The printer managed to make two spelling errors in his otherwise impeccable forgeries, by having just one ‘N’ in Britannic and replacing the ‘J’ in Majesty with a ‘G’. Despite the crass mistakes, it took over a year for it to come to the attention of the police, during which time Daniel Hegarty had made so much money he’d put down a £300,000 deposit on a small castle in Scotland, intending it as his bolthole should the balloon go up. But he never got the chance to flee.

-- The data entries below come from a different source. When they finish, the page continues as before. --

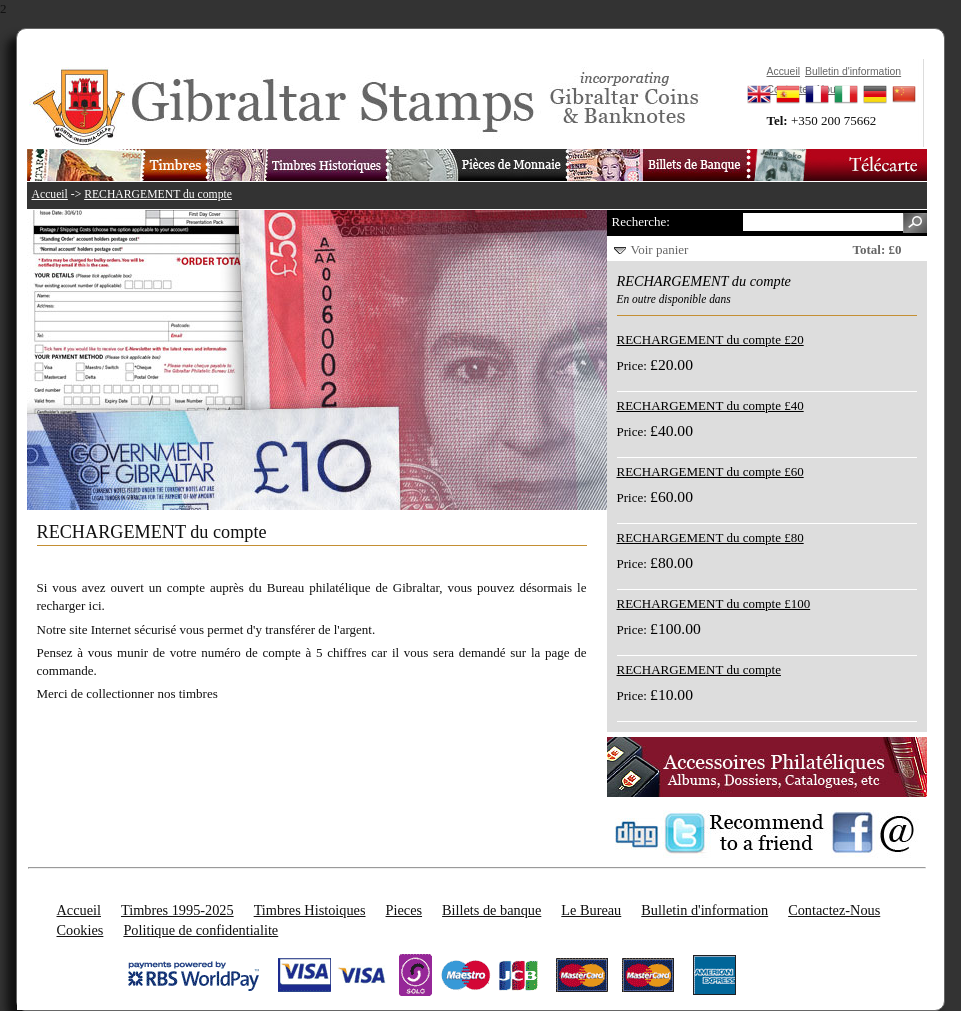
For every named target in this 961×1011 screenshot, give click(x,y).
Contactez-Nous (834, 910)
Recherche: (641, 221)
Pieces (404, 910)
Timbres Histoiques (310, 910)
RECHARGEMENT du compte (158, 194)
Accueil (50, 194)
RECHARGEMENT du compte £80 (710, 537)
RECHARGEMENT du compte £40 (710, 405)
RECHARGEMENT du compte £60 (710, 471)
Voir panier (660, 249)
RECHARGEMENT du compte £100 (714, 603)
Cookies (80, 930)
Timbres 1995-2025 (177, 910)
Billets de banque (491, 910)
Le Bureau (591, 910)
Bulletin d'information (704, 910)
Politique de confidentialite (200, 930)
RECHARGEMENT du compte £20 (710, 339)
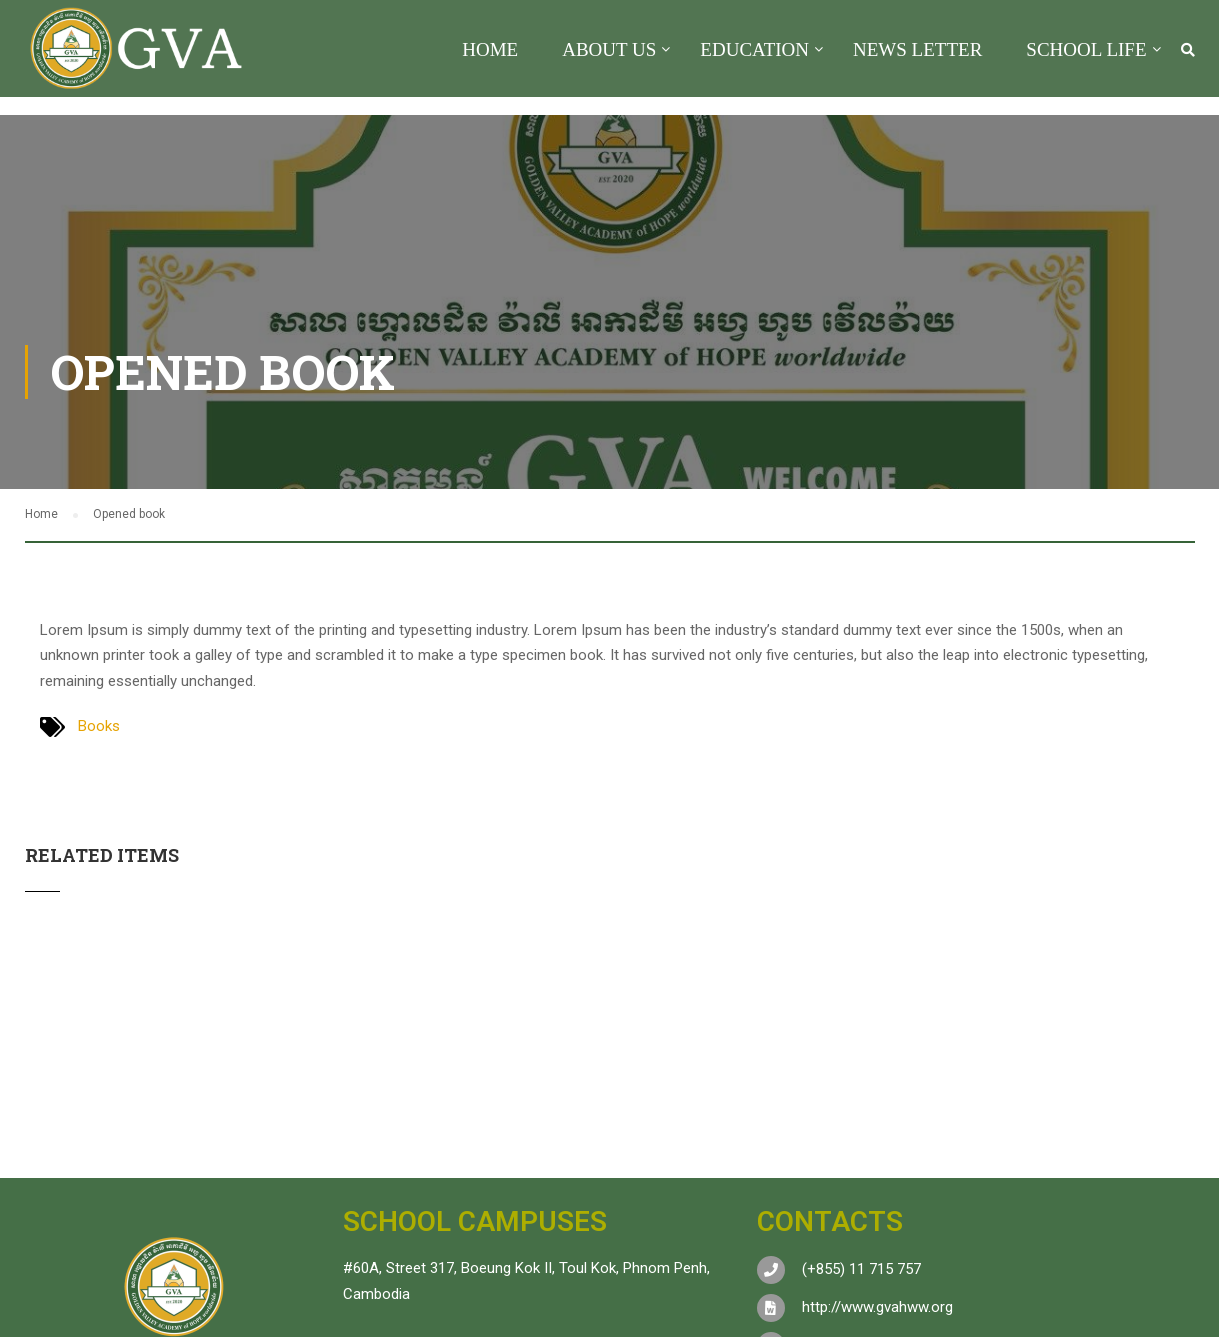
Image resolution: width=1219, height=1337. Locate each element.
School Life (1086, 49)
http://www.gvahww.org (877, 1307)
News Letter (917, 49)
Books (99, 726)
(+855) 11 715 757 (861, 1269)
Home (490, 49)
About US (609, 49)
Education (754, 49)
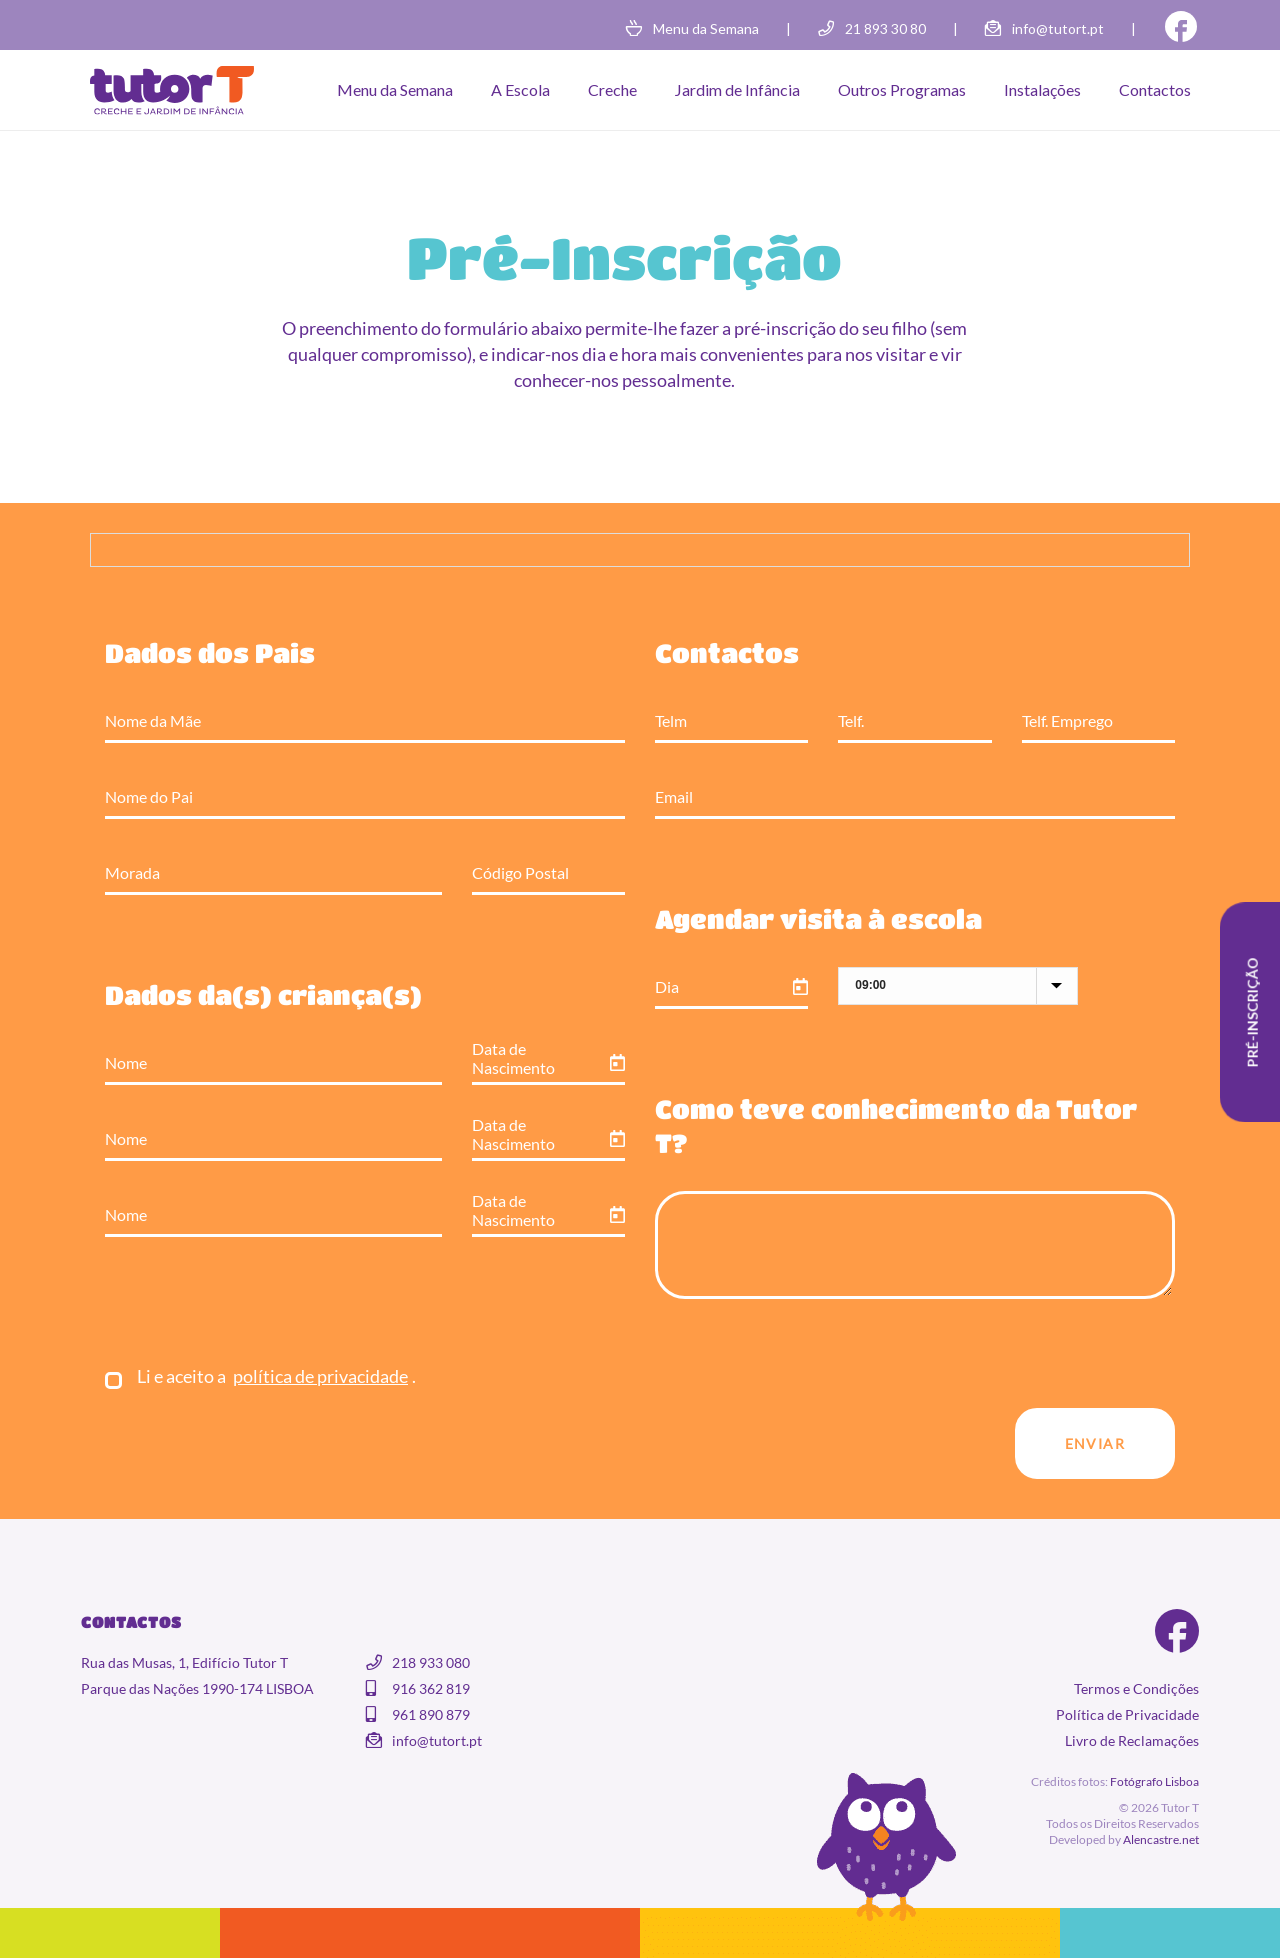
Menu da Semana (706, 28)
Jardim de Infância (737, 89)
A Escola (520, 89)
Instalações (1042, 89)
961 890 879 (431, 1714)
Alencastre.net (1161, 1839)
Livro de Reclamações (1132, 1740)
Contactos (1155, 89)
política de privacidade (320, 1376)
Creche (612, 89)
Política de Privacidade (1127, 1714)
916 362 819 (431, 1688)
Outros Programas (902, 89)
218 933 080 (431, 1662)
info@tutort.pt (1058, 28)
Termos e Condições (1136, 1688)
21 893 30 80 (885, 28)
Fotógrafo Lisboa (1154, 1781)
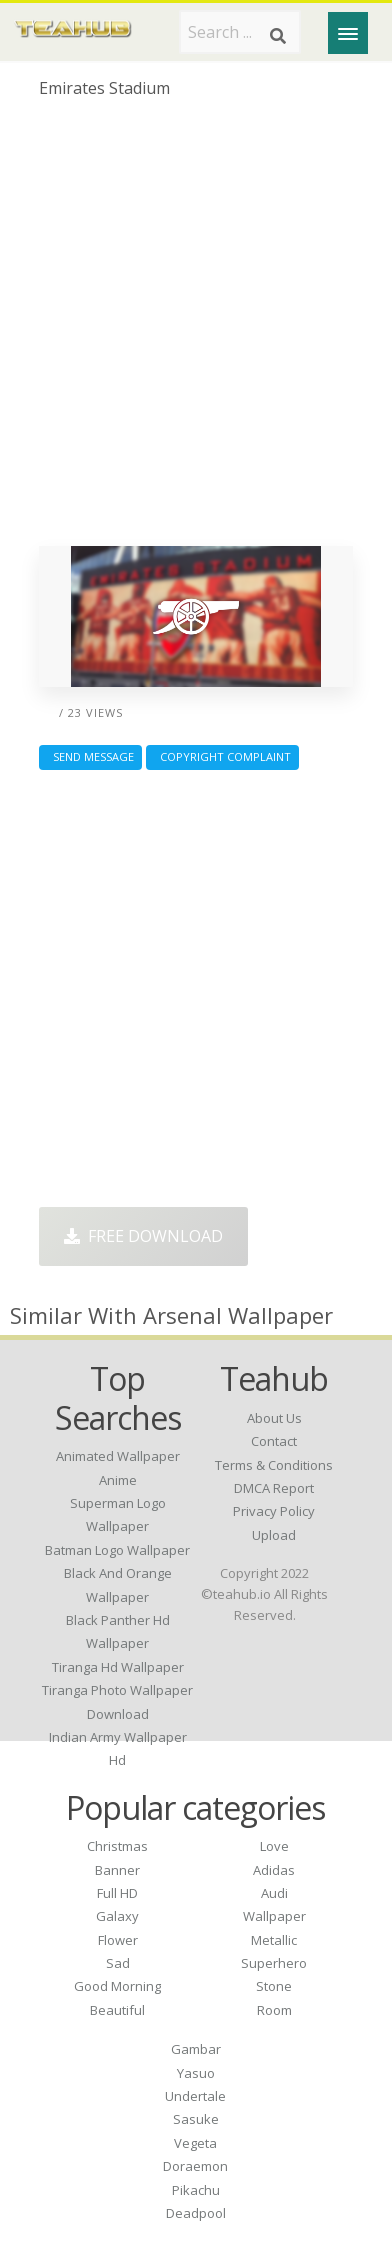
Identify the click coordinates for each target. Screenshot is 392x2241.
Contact (274, 1441)
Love (274, 1846)
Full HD (117, 1893)
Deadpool (196, 2213)
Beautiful (117, 2010)
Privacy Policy (274, 1511)
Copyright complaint (222, 756)
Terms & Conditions (274, 1465)
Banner (117, 1870)
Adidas (274, 1870)
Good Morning (117, 1986)
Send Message (90, 756)
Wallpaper (274, 1916)
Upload (274, 1535)
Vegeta (195, 2143)
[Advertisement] (196, 330)
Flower (118, 1940)
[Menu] (348, 33)
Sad (118, 1963)
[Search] (278, 36)
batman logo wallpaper (117, 1550)
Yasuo (196, 2073)
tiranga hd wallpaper (118, 1667)
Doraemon (195, 2166)
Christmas (117, 1846)
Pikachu (196, 2190)
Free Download (143, 1236)
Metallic (274, 1940)
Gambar (196, 2049)
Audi (274, 1893)
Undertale (195, 2096)
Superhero (274, 1963)
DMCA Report (274, 1488)
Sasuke (196, 2119)
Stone (274, 1986)
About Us (274, 1418)
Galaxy (117, 1916)
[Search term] (240, 32)
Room (274, 2010)
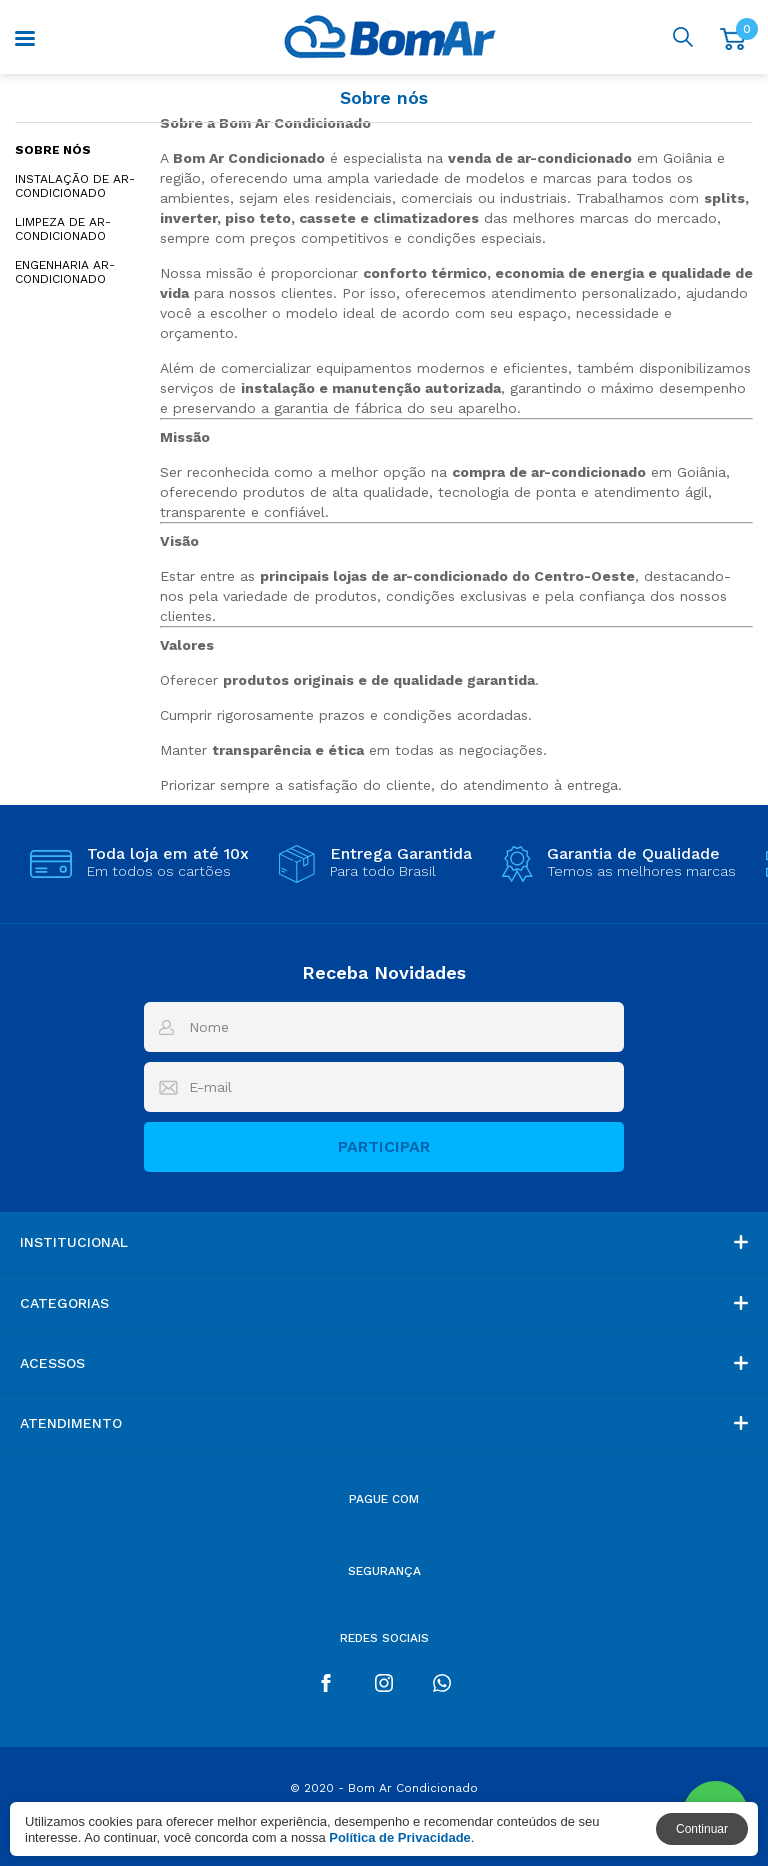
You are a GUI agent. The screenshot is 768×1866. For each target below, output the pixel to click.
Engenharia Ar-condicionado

One morning, while the team in his handsome period house were flat-out printing, binding and dispatching passports, the front door was kicked open and five police officers burst into the premises, bringing his dream to an abrupt halt.

During the ensuing five years he served at Her Majesty’s Pleasure — or Magesty, as spelled on his passports — he learned to paint, and discovered he had a real talent for copying the works of almost any artist.

Immediately on his release from prison, Hegarty began another lucrative career, forging the works of big-name artists and selling them for big money on eBay, until, following complaints, eBay took him down. Undeterred, he continued making copies of the work of these artists but now signed them with his own distinctive interlinked DH. Rather than his business falling off, it grew even larger, his clientele, as befitted his celebrity status, including rock stars, DJs, actors, authors and even politicians. Galleries in both Brighton and London eagerly offered him permanent space to show his work.